A Cia Os Crespos está em cartaz com um espetáculo intitulado
“Cartas à Madame Satã ou Eu me Desespero sem Saber Notícias Tuas”, assisti ao
espetáculo e pretendo re-assisti-lo, em breve farei uma crítica sobre.
Há algum tempo resolvi que também escreveria uma carta à Madame Satã, (para os que não sabem quem é Madame Satã indico esse texto http://salveamalandragem.blogspot.com.br/2013/02/e-nem-me-despenteio-madame-sata.html).
Adiei o exercício alguns dias, pois sabia muito bem a dor que ia me causar.
Madame Satã |
Satã o meu coração está apertado como há muito não ficava,
eu queria chorar como uma criança mas não consigo, chorar ia aliviar minha dor.
Satã meu coração está doendo tanto que parece que não cabe
mais dentro do peito.
É maio Satã e maio para mim sempre foi um mês difícil,
começo a desconfiar que seja por alguma relação com o aniversário de morte de
meu avô materno, ele morreu em maio, fazem 8 anos.

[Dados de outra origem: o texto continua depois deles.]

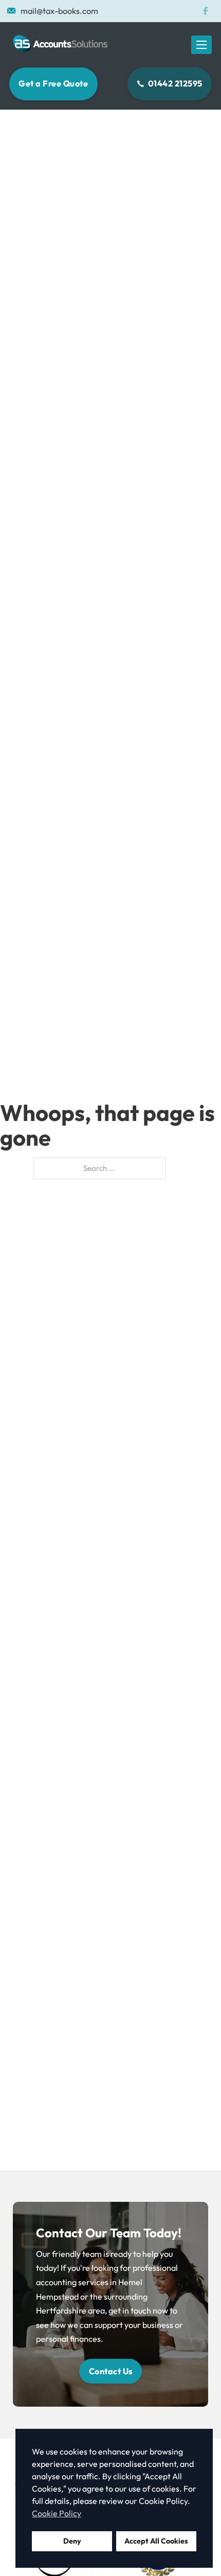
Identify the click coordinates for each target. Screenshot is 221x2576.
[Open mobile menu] (201, 45)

Ele foi o primeiro dos meus a morrer, eu tinha 13 anos, com
a morte dele puder perceber a efemeridade do ser, o tempo das coisas, pude
perceber que tudo acaba, tudo isso foi jogado na minha cara naquele momento,
aquela terra naquele caixão era uma forma de jogar essas coisas em minha cara.
Mas já estamos no fim de maio Satã, 22/05 quase 23, logo o
mês acaba, uma droga esse mês ter logo 31 dias, porque logo maio vai ter 31
dias? 31 dias de puro sofrimento Satã.
Porém fico com a sensação de que o pior já passou.
Satã porque gostar de alguém dói tanto? Você já gostou muito
de alguém?
Fiz de maio o auge de meu outono, recolhi todas as minhas
folhas secas, deixei-as cair, amanhã eu começo a primavera.
Satã eu sou metidx a libertárix, me dispus a viver relações
de amor livre, aos trancos e barrancos.
Me “relacionava” com uma pessoa a cinco luas, relação difícil,
muitas brigas, muito altos e baixos, mais baixos do que altos, momentos bons e
ruins, enfim... uma relação.
Mês passado me envolvi com outro alguém, 2 filhxs de
Marte, então a entrega foi quase instantânea, aquele tipo de “paixão cruel
desenfreada”, por muitos dias fui a casa delx, passava lá pequenas temporadas,
3 a 5 dias.
Elx queria ficar no meu corpo feito tatuagem que era pra me
dar coragem pra seguir viagem.
Elx me tratava como realeza, era quase escravidão.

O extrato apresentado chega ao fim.